Marcelo Ebrard, mayor of Mexico City and chair of the World Mayors Council on Climate Change, said, “The Mexico City Pact report shows not only the serious commitments of cities to combat climate change, but also highlights the strategic importance of cities to national governments when it comes to carrying out global-impact actions and decisions.”

In Durban, cities also presented the “carbonn Cities Climate Registry (cCCR) 2011 Annual Report.”

This report presents 51 cities – from 19 countries and representing 83 million inhabitants – that have reported to the carbonn Cities Climate Registry. The cCCR is a global mechanism that encourages local governments to regularly and publicly report on their greenhouse gas reduction commitments, emissions inventories and climate mitigation and adaptation actions.

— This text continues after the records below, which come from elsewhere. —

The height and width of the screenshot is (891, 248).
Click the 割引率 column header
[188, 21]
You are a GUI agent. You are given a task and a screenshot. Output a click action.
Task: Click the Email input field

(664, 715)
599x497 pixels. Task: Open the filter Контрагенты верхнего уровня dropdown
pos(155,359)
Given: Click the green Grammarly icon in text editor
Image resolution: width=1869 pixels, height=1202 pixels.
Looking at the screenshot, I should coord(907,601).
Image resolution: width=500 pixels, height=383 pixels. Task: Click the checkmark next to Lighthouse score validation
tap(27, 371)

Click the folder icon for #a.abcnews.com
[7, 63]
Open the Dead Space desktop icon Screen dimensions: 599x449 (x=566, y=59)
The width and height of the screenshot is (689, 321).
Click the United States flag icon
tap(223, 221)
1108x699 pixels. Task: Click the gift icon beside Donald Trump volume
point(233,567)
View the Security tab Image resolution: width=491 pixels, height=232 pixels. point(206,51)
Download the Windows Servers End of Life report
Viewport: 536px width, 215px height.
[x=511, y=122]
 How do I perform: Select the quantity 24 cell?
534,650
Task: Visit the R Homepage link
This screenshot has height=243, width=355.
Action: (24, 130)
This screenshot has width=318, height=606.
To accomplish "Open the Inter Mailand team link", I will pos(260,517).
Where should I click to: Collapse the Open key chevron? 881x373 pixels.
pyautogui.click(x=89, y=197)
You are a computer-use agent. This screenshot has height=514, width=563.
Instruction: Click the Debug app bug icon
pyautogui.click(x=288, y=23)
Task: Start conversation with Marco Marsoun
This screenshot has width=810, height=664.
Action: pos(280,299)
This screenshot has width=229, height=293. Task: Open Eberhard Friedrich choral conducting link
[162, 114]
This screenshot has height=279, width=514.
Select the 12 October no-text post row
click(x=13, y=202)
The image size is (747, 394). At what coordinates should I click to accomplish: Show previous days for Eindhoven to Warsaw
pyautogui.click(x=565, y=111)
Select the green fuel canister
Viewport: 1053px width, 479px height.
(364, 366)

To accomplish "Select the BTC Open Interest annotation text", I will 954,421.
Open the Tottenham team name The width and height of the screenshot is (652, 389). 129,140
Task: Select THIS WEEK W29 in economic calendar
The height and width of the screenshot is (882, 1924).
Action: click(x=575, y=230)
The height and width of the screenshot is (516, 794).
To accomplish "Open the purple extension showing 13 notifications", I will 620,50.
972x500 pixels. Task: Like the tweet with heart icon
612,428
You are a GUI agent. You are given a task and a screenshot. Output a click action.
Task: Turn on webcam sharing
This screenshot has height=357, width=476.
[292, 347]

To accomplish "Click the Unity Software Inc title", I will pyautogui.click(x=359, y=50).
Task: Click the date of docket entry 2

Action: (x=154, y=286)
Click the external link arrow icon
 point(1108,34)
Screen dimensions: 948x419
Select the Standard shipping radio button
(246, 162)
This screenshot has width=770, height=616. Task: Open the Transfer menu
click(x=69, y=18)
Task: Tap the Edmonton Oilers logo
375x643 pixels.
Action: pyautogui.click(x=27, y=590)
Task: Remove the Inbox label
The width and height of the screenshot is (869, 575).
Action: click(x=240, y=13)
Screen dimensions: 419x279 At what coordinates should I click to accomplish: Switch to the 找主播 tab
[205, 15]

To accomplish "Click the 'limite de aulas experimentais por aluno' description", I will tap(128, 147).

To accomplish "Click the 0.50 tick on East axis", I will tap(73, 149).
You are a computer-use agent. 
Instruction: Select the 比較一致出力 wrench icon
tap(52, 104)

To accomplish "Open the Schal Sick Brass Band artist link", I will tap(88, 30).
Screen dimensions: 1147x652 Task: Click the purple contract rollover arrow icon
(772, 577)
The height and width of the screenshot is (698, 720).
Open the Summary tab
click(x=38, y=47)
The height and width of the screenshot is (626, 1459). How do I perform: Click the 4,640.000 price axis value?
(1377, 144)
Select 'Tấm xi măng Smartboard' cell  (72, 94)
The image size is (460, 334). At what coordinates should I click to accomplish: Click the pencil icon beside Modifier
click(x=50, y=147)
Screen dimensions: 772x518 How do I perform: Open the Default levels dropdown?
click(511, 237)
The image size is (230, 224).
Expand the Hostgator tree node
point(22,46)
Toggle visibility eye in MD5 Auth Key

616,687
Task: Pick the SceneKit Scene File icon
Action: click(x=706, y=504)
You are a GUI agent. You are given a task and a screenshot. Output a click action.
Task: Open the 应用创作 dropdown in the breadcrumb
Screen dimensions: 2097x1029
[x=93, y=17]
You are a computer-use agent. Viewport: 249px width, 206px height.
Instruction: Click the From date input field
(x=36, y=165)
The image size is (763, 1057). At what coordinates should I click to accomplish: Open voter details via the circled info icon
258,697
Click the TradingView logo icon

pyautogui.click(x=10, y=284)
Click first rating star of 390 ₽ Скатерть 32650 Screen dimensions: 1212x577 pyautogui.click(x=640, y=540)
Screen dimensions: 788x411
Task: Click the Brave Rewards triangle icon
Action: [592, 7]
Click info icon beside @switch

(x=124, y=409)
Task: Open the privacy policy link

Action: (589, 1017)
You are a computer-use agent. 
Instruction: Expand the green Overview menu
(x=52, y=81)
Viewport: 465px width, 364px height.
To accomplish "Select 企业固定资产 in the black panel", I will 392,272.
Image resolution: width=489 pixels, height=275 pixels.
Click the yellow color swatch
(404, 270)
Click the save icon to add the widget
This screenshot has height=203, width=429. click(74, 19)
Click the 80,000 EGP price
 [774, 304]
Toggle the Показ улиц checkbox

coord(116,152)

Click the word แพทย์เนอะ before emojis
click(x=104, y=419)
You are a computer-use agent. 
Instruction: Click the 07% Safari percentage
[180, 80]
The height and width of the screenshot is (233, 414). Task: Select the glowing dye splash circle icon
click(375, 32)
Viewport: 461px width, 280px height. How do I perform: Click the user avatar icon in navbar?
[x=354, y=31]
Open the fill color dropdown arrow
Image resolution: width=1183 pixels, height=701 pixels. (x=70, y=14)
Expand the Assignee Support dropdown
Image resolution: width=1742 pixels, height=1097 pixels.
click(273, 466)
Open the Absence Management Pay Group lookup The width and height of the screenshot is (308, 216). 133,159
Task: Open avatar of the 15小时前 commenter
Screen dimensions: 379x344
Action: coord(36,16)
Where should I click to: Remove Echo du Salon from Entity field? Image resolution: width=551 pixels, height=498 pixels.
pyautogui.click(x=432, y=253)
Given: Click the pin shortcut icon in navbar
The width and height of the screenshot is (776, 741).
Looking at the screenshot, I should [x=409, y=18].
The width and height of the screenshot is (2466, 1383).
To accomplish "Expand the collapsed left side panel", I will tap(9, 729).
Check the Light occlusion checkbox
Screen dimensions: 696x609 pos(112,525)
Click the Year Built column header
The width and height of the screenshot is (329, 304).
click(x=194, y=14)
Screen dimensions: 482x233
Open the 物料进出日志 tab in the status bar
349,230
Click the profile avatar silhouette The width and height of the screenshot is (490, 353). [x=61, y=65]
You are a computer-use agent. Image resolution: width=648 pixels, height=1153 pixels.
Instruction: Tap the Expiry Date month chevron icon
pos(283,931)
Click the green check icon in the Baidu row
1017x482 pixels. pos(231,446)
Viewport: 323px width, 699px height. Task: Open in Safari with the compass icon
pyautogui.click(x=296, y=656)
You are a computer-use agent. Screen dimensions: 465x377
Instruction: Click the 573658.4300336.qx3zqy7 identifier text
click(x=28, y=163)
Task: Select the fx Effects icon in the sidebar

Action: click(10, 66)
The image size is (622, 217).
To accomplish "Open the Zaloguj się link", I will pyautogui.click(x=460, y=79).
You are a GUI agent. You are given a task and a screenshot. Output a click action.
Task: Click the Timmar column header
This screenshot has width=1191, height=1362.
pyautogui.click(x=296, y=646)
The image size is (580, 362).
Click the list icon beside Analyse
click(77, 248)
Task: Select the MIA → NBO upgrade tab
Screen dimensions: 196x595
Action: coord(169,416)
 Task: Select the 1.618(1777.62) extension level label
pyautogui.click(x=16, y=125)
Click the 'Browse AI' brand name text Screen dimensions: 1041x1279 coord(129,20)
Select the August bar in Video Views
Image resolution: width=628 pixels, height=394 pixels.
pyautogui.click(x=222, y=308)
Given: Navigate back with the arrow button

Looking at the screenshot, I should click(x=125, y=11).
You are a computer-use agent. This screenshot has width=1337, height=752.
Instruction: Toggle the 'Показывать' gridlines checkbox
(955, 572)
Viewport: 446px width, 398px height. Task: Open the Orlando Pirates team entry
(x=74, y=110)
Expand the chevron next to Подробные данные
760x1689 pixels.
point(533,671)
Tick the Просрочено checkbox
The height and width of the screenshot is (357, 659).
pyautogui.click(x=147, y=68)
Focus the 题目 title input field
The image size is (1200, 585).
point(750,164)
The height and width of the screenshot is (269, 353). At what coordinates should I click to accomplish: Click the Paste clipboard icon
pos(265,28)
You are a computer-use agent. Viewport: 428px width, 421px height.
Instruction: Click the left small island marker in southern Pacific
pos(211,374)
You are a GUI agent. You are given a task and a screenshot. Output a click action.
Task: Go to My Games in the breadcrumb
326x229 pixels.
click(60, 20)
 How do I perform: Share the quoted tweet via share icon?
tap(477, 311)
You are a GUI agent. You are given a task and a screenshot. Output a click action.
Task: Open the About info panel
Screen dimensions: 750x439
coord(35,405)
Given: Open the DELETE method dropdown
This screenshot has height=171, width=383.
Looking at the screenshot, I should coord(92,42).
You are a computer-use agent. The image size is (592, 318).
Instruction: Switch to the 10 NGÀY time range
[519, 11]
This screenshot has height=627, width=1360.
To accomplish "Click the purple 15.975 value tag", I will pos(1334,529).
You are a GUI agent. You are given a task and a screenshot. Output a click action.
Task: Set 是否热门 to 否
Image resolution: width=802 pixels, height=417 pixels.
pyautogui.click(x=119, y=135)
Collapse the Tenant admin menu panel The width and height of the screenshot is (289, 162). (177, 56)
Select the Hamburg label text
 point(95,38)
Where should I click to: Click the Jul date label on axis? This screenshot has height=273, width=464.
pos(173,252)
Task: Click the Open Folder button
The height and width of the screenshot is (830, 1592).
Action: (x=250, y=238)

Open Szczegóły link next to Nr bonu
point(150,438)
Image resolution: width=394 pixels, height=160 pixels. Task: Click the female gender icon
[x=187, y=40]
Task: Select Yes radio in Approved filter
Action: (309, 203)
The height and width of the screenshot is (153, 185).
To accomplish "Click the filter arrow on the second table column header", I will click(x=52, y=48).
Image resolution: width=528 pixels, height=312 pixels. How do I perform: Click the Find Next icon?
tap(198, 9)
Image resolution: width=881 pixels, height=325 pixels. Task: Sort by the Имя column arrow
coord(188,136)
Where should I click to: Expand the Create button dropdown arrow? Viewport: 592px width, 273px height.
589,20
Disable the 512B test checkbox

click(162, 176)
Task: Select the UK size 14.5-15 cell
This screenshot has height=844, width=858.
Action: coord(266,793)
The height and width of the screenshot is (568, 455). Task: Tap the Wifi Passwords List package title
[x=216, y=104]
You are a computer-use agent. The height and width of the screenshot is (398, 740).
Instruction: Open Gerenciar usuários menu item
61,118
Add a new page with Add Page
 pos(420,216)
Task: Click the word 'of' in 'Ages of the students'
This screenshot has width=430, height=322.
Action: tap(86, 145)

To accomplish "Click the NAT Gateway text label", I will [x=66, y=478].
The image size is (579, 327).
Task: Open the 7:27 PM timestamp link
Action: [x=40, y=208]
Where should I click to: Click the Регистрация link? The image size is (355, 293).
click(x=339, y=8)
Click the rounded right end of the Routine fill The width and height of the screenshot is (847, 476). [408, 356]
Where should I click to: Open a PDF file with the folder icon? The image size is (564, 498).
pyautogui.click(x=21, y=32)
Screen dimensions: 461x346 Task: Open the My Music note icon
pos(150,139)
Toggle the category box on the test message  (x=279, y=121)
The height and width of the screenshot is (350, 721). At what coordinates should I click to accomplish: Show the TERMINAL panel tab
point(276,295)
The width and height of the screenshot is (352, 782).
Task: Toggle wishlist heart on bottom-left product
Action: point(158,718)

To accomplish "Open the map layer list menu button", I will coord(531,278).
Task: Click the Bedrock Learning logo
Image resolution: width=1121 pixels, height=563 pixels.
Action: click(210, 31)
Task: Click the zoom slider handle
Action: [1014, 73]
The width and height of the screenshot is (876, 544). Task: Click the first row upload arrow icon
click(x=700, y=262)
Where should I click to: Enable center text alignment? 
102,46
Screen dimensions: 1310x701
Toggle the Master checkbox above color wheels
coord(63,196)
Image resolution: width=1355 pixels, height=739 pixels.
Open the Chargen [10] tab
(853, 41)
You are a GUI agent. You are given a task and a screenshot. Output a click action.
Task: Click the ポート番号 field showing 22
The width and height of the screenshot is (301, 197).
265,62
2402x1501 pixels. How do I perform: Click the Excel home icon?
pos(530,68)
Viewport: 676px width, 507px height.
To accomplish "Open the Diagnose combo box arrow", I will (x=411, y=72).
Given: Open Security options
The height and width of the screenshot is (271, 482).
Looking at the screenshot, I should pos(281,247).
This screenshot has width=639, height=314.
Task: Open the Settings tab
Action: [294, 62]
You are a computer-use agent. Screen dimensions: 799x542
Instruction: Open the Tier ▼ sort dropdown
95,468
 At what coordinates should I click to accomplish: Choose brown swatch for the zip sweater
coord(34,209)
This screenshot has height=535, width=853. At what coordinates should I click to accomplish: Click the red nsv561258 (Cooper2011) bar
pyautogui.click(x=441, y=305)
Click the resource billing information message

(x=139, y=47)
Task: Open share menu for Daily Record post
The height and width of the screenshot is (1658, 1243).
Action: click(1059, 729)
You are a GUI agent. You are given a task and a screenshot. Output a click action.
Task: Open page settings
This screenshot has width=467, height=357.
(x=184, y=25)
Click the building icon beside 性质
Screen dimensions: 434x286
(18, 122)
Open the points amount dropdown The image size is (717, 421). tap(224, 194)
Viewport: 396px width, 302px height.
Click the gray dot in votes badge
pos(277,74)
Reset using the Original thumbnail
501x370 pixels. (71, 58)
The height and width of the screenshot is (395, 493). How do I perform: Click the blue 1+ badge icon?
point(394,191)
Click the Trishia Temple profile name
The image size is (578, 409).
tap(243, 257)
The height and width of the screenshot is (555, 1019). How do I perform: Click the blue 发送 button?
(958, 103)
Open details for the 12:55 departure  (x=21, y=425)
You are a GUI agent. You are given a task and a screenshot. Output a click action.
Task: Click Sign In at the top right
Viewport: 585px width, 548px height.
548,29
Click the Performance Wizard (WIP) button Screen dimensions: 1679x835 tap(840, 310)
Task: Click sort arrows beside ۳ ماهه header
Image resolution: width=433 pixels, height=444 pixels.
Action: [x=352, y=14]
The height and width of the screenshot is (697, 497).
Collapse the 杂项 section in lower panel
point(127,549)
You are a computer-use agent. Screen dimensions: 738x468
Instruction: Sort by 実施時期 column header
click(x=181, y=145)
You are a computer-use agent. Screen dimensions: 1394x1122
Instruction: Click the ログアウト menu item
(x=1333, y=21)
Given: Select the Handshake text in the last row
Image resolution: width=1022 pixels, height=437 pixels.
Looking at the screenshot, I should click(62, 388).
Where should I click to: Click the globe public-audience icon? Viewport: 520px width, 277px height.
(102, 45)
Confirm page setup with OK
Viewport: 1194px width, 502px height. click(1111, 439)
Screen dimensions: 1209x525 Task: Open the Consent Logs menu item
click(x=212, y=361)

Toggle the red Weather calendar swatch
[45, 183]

“The carbonn platform has given us the opportunity to reflect on and be acknowledged internationally for the steps we have taken in dealing with the climate change problems that face our communities, city, country and the world at large,” said Durban Mayor James Nxumalo.

“Seventy-five percent of community commitments aim for greenhouse gas reductions of more than 1.0 percent per year, which exceeds the reduction commitments of most national governments under the Kyoto Protocol, as well as scientific recommendations for the post-2012 period,” says the cCCR report’s author Yunus Arikan, manager of ICLEI’s Cities Climate Center, which hosts the cCCR.

ICLEI President David Cadman, and Montreal Mayor Gerald Tremblay sign the Durban Committment

While Canada rejects the Kyoto Protocol, ICLEI Member Vancouver wants to prolong the commitment to reduce greenhouse gas emissions and says that cities will have to take a leadership role in the battle against climate change.

“Cities are where the rubber hits the road and it is time for the nations of the world to listen to the voice of local government so that our future generations have a safe world to live in,” said ICLEI President David Cadman of Vancouver.

Durban Mayor James Nxumalo (Photo courtesy Office of the Mayor)

Despite the lack of a supporting global climate framework, cities are aiming for ambitious greenhouse gas reduction targets, and they are set to reach them and report on it.

Kyoto Mayor Daisaku Kadokawa says, “In Kyoto city, in 2010 we revised all our regulations relating to global warming countermeasures setting the ambitious goals to reduce the city’s total greenhouse gas emissions by 40 percent by 2030 and 25 percent by 2020.”

In Durban, 114 mayors and other elected local leaders representing more than 950 local governments from around the world signed the Durban Adaptation Charter, a political commitment to strengthen local resilience to climate change.

From Bangkok, Thailand, to Vancouver, Canada, from Johannesburg, South Africa, to Quito, Ecuador, local governments committed to unprecedented levels of local climate action and agreed to seek “the creation of direct access to funding opportunities.”

Durban Mayor Nxumalo, who led the signing of the Charter, said, “The Charter is a clear indication that the impacts of climate change can only be addressed through development that promotes human welfare, ensures ecosystem integrity and promotes a new greener economy. It is appropriate that this challenge was taken up on African soil, given the vulnerability of our continent to climate change impacts; and in Durban, a city that has become a leader in the field of climate change adaptation.”